The Ravens' personality on the offensive line has undergone a distinct change in recent seasons.
When Jamal Lewis was running over defenses in 2003, his offensive line was a mauling one with just one starter who was a first-day draft pick (Ogden).
Now, the Ravens have a more athletic look and a different pedigree. If Grubbs and Chester become starters, the Ravens' offensive line will have four starters who were first-day picks.
"Clearly, this is the most assets we have had on the offensive line since I've been here," Billick said.
It'll be tough to gauge how the offensive line is shaping up in the offseason.
There is minimal contact in the five weeks of minicamps (15 total practices), and the players don't suit up in pads.

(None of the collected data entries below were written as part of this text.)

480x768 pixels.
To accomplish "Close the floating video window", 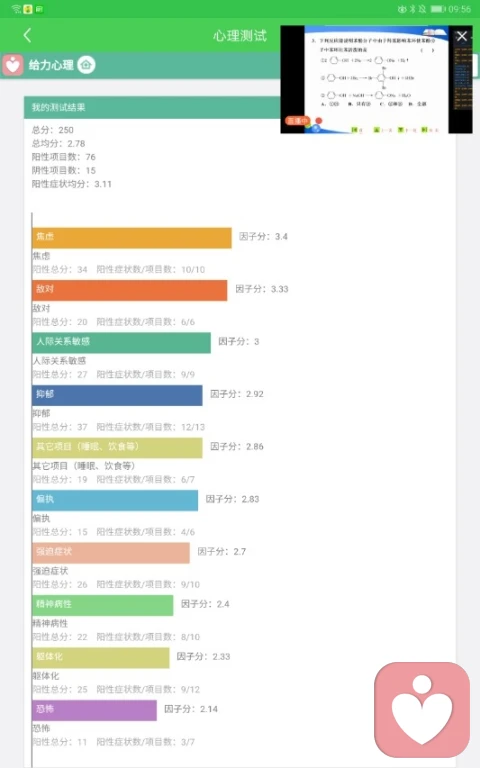I will click(461, 36).
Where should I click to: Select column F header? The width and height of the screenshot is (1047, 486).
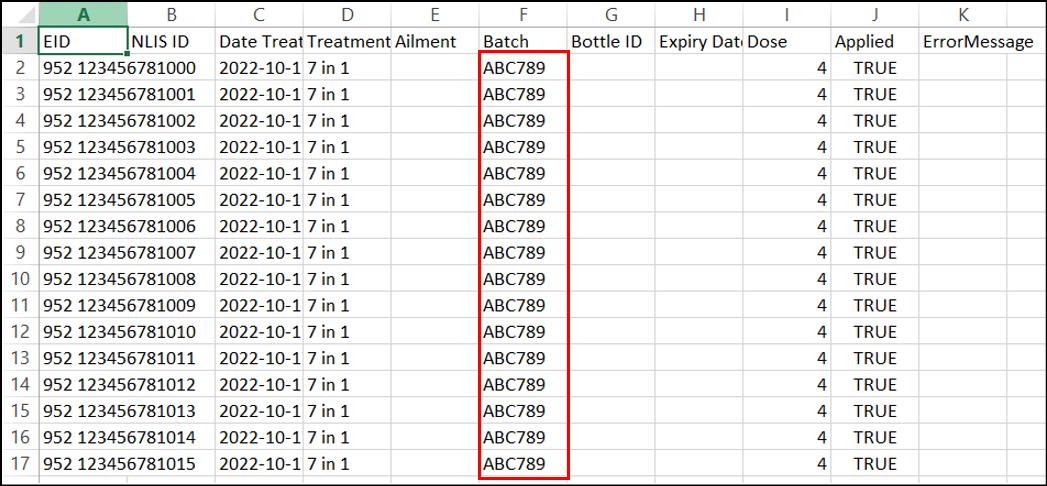coord(523,14)
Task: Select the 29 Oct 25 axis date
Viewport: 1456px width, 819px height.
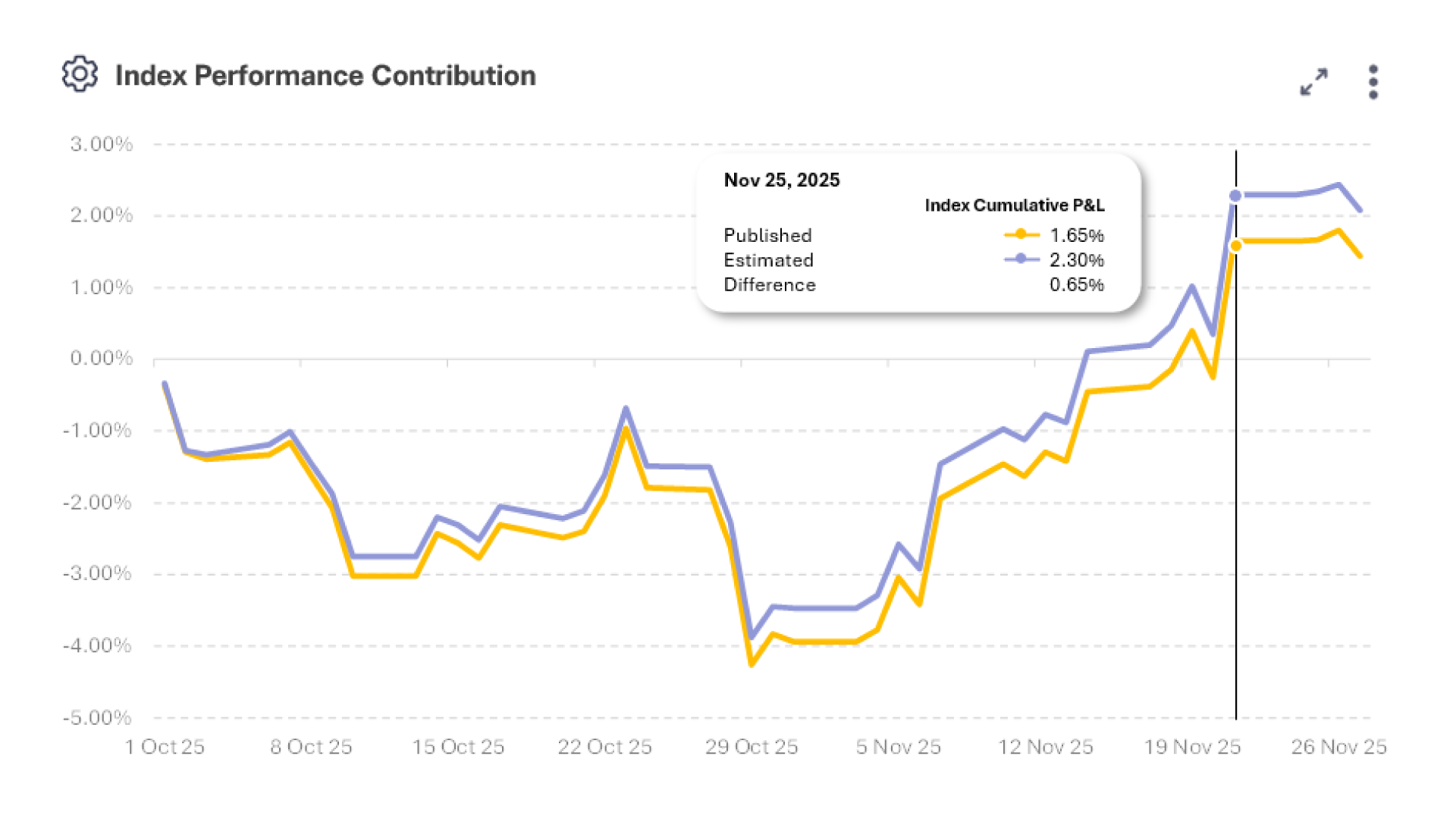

Most of the time, the offensive and defensive linemen will work on drills off to the side while the rest of the team focuses on getting the rhythm down in the passing game.
"We certainly aren't going to come out of [minicamps] with some sort of ranking; that's all about training camp," Billick said. "Any conclusion you would draw would be a false one. That'll take care of itself."
Notes -- Former NFL defensive coordinator Vic Fangio will continue his role as a special assistant for the team. In addition to adding another set of eyes in the coaching booth on game days, he helps the staff by breaking down film and finding other teams' tendencies. Fangio was hired by the Ravens at the start of the regular season last year. "He's a great resource to tap into," Billick said. ... When Billick speaks at the Johns Hopkins graduation today, he promises to deliver a different speech from the one he gave two years ago. "No vasectomy stories this time," he said. At the 2005 commencement for the University of Maryland, Baltimore, Billick spoke about "empathy training" for those who will enter the medical field and began his speech by talking about how nurses asked for his autograph in the middle of his vasectomy. ... The Ravens will hold their annual clinic for high school and youth football coaches Saturday at M&T Bank Stadium from 8 a.m. to 1 p.m. Registration begins at 7 a.m. The fee is $20 per coach.